On le voit : bien que situées dans des combats opposés, Binta Madiallo et Aissata Keïta sont les seuls personnages autonomes de ce roman, les seules susceptibles d'accéder à la plénitude de soi, à n'avoir de compte à rendre qu'à soi pour parler comme Achille Mbembe. (7) Là encore, Francis Bebey s'inscrit dans toute une tradition inaugurée par certains classiques dans la description des femmes fortes. Songeons à la grande royale dans l'Aventure ambiguë, songeons à Khadîdja dans Amkoulel l'enfant peul de Amadou Hampâté Bâ ou encore à la reine dans La marmite de Koka Mbala de Guy Menga qui fait une apparition provocante en public en dénonçant l'assujettissement des cadets sociaux par des aînés dans la société traditionnelle.
Sur le plan strictement littéraire, le roman de Francis Bebey présente un intérêt indéniable.

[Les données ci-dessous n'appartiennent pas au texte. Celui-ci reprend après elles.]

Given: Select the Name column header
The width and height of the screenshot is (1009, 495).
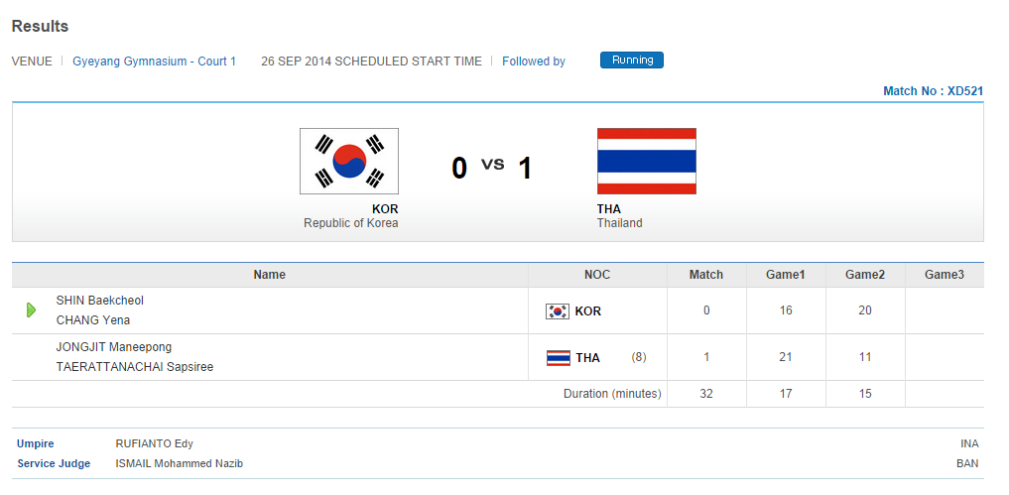Looking at the screenshot, I should 269,275.
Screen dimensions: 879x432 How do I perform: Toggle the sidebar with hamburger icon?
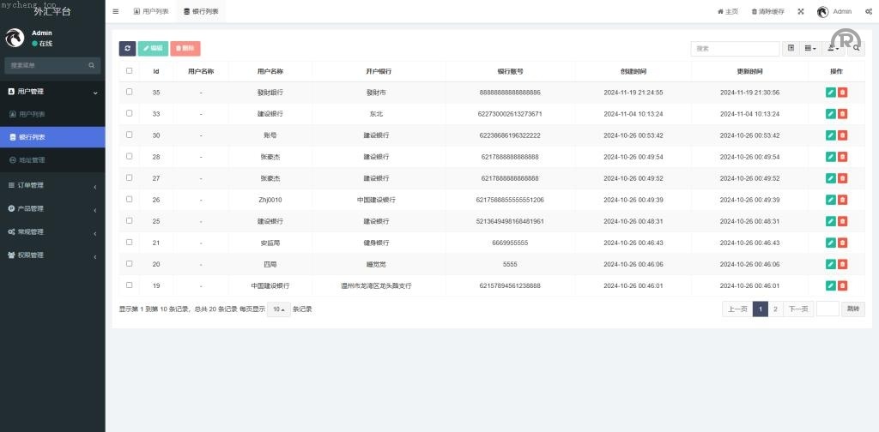(116, 11)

On retiendra particulièrement sa narration fluide, son jeu entre le "nous collectif" et une narration omnisciente, une sollicitation permanente du lecteur pour l'inviter à participer à la vie du récit. .Chevauchant entre une chronique, un conte et un roman social, Le Ministre et le griot mérite d'être connu du grand public, tout comme d'ailleurs son fameux Concert pour un vieux masque.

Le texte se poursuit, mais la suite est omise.